Stated exercise 1 –
In the thread on traveling to Spain and Morocco, who is allowed to enter a mosque in Morocco?
Stated exercise 2 –
Give the username of every person who posted in the thread on traveling to Spain and Morocco.
Stated exercise 3 –
From the thread on traveling to Spain and Morocco, reproduce the passage that opens with the words "You needn't cover" and closes with "the Islamic faith.".

## begin Selected text

# Traveling to Spain and Morocco



## travelplanner70 (Jun 19, 2009)

Can you tell me if I should plan to cover my hair when  I visit Morocco (day trip) this summer?  Also, what is appropriate attire to view the cathedrals and mosques?  I would like to avoid offending anyone, but I am sure it will be hot.  I had read that shorts and sleeveless shirts are not allowed.  thaks for the info.


----------



## beejaybeeohio (Jun 20, 2009)

*Been there*

You needn't cover your head in Morocco.  Tangiers is a cosmopolitan city and you will see a variety of cultures there. You won't be permitted in any mosque unless you are of the Islamic faith.

As far as churches and cathedrals in Spain, I personally would avoid shorts, but capris are fine.  Women need not cover their heads or shoulders, but it never hurts to have a scarf in your purse, just in case you encounter a religious site that requires more modesty.


----------



## Cathyb (Jun 20, 2009)

Also, many times the churches/mosques have extra robes, coverings for tourists to wear when they go in.  You will never forget Morocco -- it is just like it is portrayed in the old movies!  The streets are narrow, the cars big and beggars everywhere.


----------



## hibbeln (Jun 20, 2009)

Modest dress is called for in Morocco.....you could wear a teeny-tiny skirt and tank top if you'd like to, but trust me that you wouldn't want to attract that kind of attention.      As a tourist, you'll get enough attention anyway!

Capris for the ladies would be an excellent choice.  Or if you're comfortable in a knee length skirt that would be good, too.

Having lived in north Africa in the past, I will vouch for the fact that when it's hot (and it will be in the summer) you are most comfortable wearing a loose fitting cotton shirt (like a button up shirt, not a t-shirt that clings) and loose fitting capris or loose skirt.  These allow any little breeze to cool you.  My brothers and fathers always wore light khaki pants (yep, long ones, keeping the sun off your legs actually made you feel cooler) and loose/light cotton shirts.  White and khaki and other light colors will reflect the heat better than darker colors.


----------



## ScoopKona (Jun 21, 2009)

travelplanner70 said:


> Can you tell me if I should plan to cover my hair when  I visit Morocco (day trip) this summer?  Also, what is appropriate attire to view the cathedrals and mosques?  I would like to avoid offending anyone, but I am sure it will be hot.  I had read that shorts and sleeveless shirts are not allowed.  thaks for the info.

## end Selected text
## begin Given entries

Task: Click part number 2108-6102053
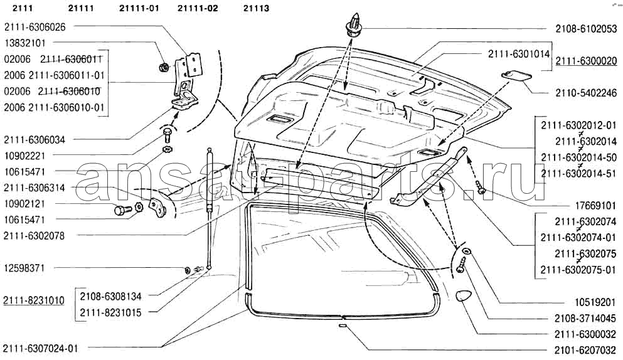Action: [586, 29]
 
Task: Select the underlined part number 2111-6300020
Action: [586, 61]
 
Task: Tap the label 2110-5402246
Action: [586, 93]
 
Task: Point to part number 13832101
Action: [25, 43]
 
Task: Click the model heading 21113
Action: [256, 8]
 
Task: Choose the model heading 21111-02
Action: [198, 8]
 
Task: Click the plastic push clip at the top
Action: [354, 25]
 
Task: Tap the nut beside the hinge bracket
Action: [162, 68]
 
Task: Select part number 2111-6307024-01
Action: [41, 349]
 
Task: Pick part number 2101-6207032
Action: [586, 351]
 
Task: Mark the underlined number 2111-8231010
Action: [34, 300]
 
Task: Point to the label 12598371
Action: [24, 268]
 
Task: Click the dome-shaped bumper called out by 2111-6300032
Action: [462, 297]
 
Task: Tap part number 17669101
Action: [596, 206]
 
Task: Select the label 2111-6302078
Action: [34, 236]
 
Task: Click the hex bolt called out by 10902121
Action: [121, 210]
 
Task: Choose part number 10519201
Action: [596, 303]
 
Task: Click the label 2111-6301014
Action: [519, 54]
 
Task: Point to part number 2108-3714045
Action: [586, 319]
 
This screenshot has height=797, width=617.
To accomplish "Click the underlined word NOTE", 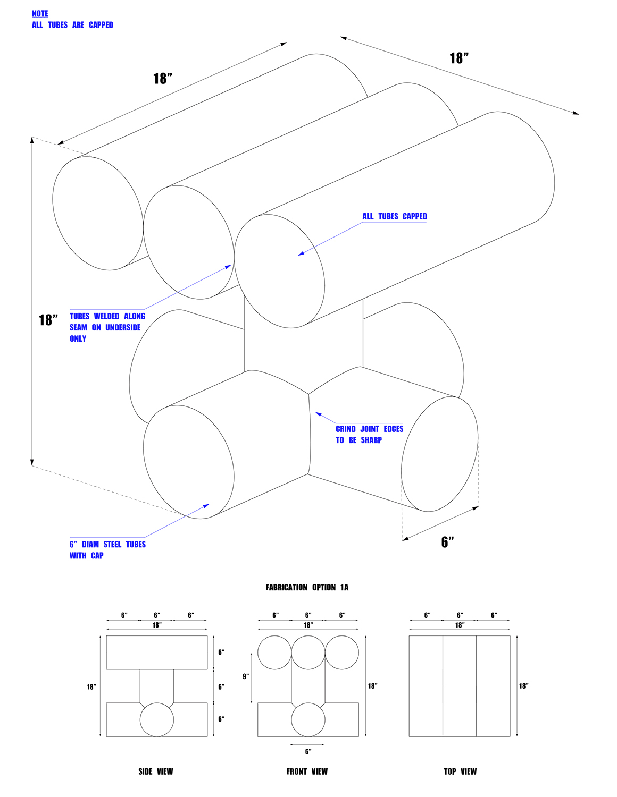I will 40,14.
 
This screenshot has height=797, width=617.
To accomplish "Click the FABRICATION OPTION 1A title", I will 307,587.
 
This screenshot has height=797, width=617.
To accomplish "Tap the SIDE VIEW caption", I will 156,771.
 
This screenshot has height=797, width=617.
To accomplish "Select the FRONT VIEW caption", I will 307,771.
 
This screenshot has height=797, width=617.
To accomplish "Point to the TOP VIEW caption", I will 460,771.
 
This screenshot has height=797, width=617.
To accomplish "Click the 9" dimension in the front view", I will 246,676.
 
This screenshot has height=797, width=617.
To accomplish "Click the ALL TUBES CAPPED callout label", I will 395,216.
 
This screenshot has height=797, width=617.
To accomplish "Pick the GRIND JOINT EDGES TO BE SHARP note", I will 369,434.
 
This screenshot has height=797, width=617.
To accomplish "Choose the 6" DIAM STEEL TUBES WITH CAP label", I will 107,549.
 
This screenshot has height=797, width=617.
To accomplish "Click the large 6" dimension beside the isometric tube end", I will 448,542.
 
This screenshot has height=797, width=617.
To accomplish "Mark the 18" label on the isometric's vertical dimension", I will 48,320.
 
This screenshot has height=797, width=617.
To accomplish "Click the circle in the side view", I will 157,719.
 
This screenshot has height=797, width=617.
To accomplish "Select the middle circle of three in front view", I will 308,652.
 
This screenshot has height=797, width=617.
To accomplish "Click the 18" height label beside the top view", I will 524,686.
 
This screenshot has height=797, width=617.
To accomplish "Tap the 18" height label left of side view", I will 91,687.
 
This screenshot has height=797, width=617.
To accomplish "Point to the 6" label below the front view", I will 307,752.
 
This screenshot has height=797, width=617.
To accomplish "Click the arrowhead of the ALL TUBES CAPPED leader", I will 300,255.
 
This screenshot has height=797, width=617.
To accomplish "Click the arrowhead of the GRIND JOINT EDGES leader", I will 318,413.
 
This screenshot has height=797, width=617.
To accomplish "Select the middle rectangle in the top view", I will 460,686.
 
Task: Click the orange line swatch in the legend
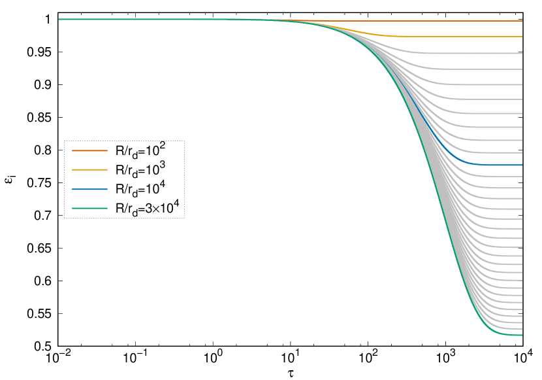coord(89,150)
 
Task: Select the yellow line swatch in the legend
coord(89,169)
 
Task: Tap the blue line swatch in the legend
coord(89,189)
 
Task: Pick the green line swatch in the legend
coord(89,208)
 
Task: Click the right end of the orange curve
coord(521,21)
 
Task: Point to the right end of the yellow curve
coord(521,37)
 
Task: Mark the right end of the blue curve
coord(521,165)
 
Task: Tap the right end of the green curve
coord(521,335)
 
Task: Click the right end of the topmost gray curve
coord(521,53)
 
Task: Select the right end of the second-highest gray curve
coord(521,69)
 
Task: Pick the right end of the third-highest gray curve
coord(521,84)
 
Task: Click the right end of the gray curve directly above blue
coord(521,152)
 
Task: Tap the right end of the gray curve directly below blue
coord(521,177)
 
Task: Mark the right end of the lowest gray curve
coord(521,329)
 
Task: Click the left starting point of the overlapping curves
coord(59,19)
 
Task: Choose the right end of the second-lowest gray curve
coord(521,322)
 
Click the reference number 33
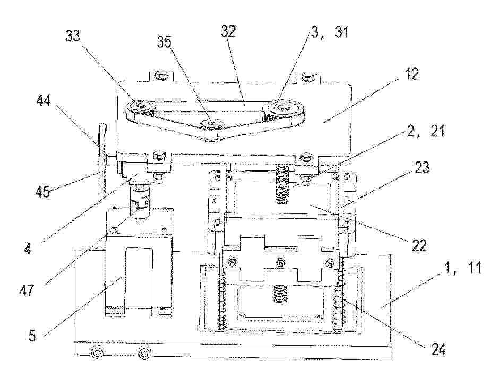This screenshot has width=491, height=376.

## end Given entries

Final answer 1 –
Only people of the Islamic faith are permitted in a mosque.

Final answer 2 –
travelplanner70, beejaybeeohio, Cathyb, hibbeln, ScoopKona

Final answer 3 –
You needn't cover your head in Morocco.  Tangiers is a cosmopolitan city and you will see a variety of cultures there. You won't be permitted in any mosque unless you are of the Islamic faith.